Pearson’s and Granger Cause values for all chosen tickers. Notice that the Granger-Cause test between polarity and % returns only passes (<0.05) for only 2 of the stocks, yet the p-values indicate a moderate correlation between tweet volume and absolute return % given a 3- day lag period
However, even though polarity may not always correlate with price movement, it appears it can be used as a proxy for predicting price prediction during tweet volume spike events. The following visualises the impact of such spike events on the CAR (%) aggregated from all 15 stocks:

Armed with our data, we’re now set to compute the test statistic to examine the statistical significance of tweet spikes. Notably, the variance of the Cumulative Abnormal Return (CAR) stands around 0.025%, with abnormal returns of roughly 1.28% for positive events and -1% for negative events. This crunches down to a test statistic of around 8.01 for positive events and -6.32 for negative ones, effectively overturning the null hypothesis - tweet spikes indeed wield significant sway over stock returns.

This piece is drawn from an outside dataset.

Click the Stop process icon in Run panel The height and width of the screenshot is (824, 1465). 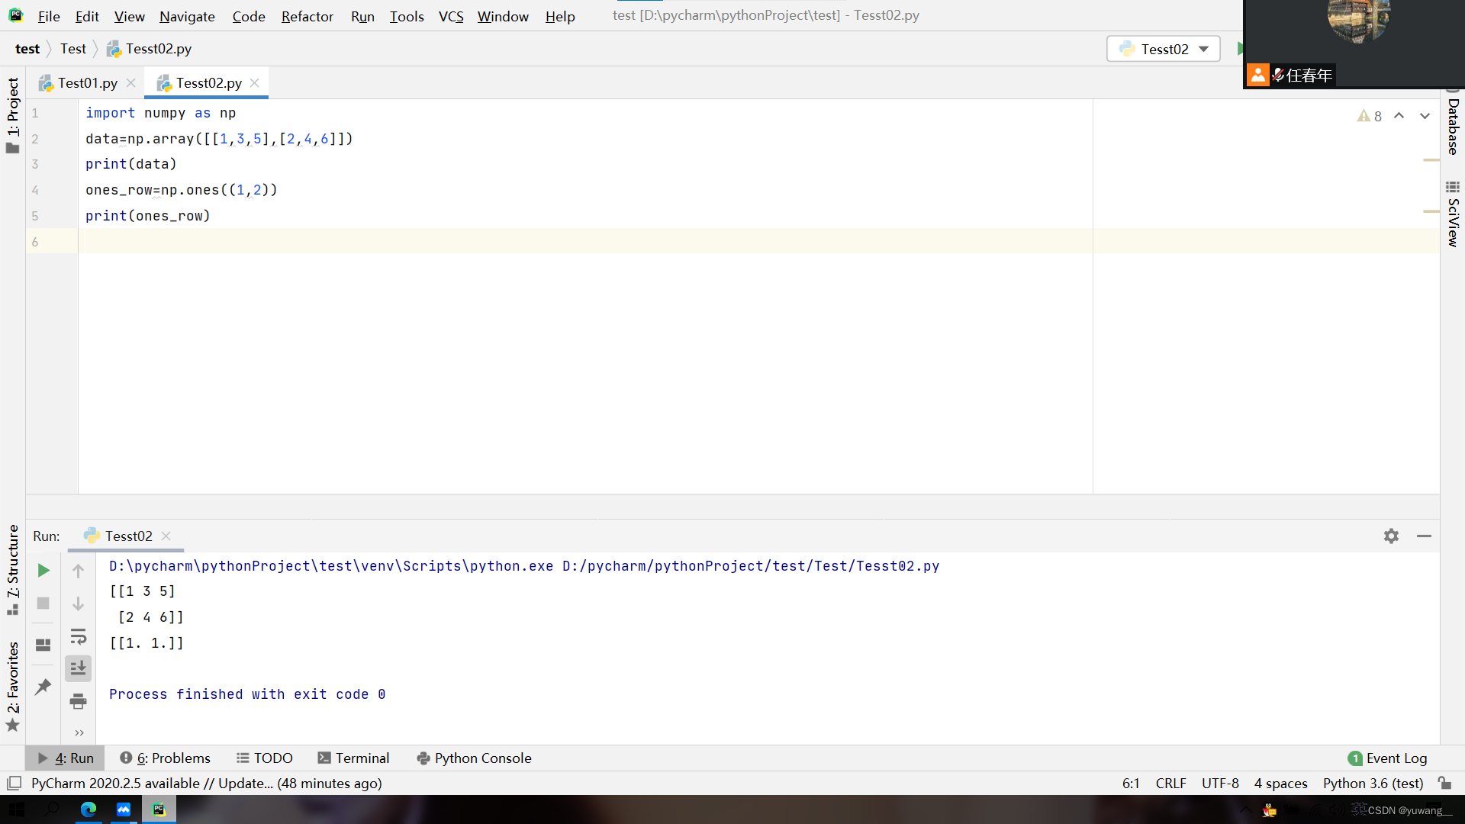pyautogui.click(x=43, y=604)
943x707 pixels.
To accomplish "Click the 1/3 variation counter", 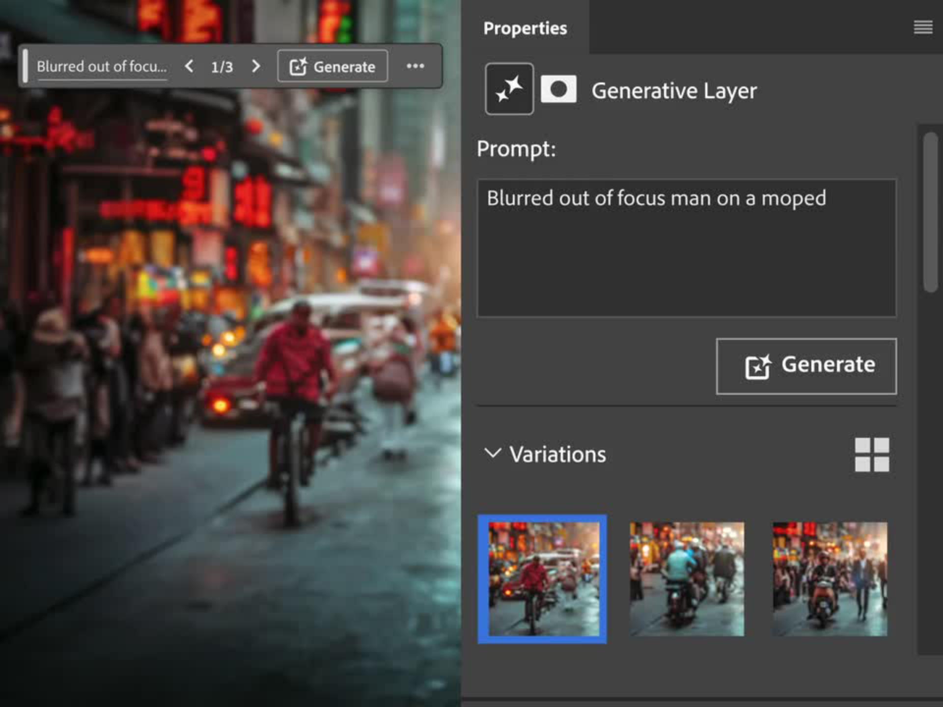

Interestingly, the sentiment (or polarity) of tweets about a particular stock seems to hint at the stock’s future trajectory. In essence, if the test statistic returns values above 1 for positive events (or below -1 for negative ones), we can anticipate a similar movement in stock returns even days post-event. However, it’s intriguing to note that neutral events often lead to positive returns, hinting that our categorization of polarity thresholds could use some tweaking.